→ Passage

I measure an angle on a circle with apex NOT at the center of the cirlce. Now I want to know what the angle would've been if the apex had been at the center.

Point C is the center of a circle. Radius CD known.

Point D is somewhere on the perimeter of the circle.

Point E is a known distance "south of" C inside the circle. CE known.

Points Q and P are fix reference points "to the east" of C and E respectively.

CQ is parallell to EP. QCE 90 degrees.

I now measure angle DEP at different occasions.

Is there a nice formula for angle DCQ?

I manage it like this:

CED = DEP+90

CDE = arcsin(sin(CED)*CE/CD) ;Law of sines

DCE = 180-CED-CDE

DCQ = 90-DCE

But this only works in the "south east" quadrant, beacause to the "south west" the angle DEP is >90 and lies outside of the triangle CED and my ad hoc "90-" and "+90" stuff doesn't cope with that. I could test for quadrant in my algorithm and use other ad hoc formulas for that case, but is there not a better and more analytical way to solve this?

I define angles as zero "to the east" and let them increase clockwise. When apexis at point E, then P is the "zero angle direction" reference. When the apex is at C, then point Q is the reference for "zero angle direction".

I'd be thankful for any help!

→ Collected data
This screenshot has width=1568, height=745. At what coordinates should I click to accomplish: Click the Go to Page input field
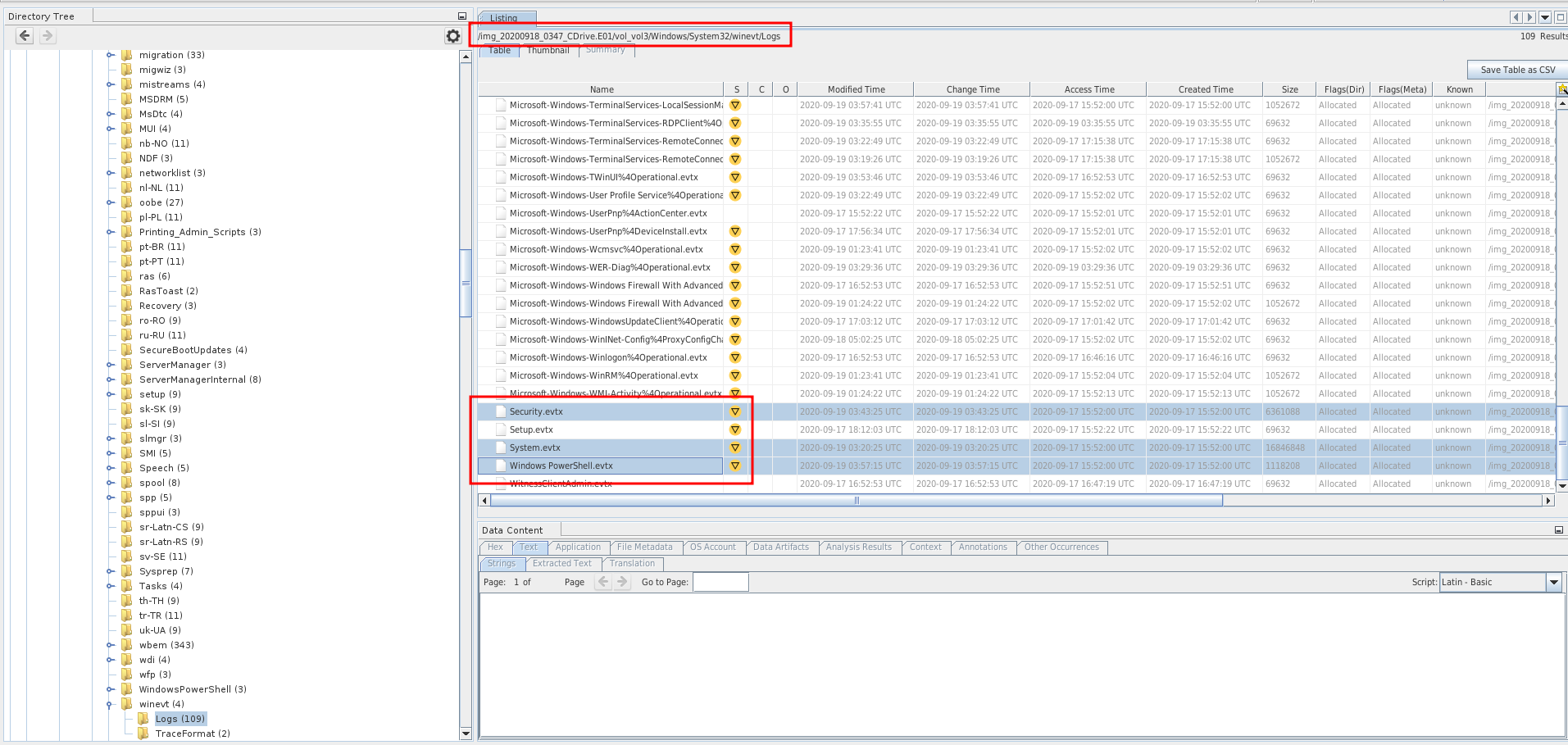[720, 582]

→ Exercise tasks
1. In the circle-angle post, write out the passage that begins at the words "I measure an" and stops after "Radius CD known.".
2. According to the circle-angle post, in which quadrant does the poster's method work?
3. List every lettered point that the circle-angle post names.

→ The responses
1.
I measure an angle on a circle with apex NOT at the center of the cirlce. Now I want to know what the angle would've been if the apex had been at the center.

Point C is the center of a circle. Radius CD known.

2. The "south east" quadrant.

3. C, D, E, Q, P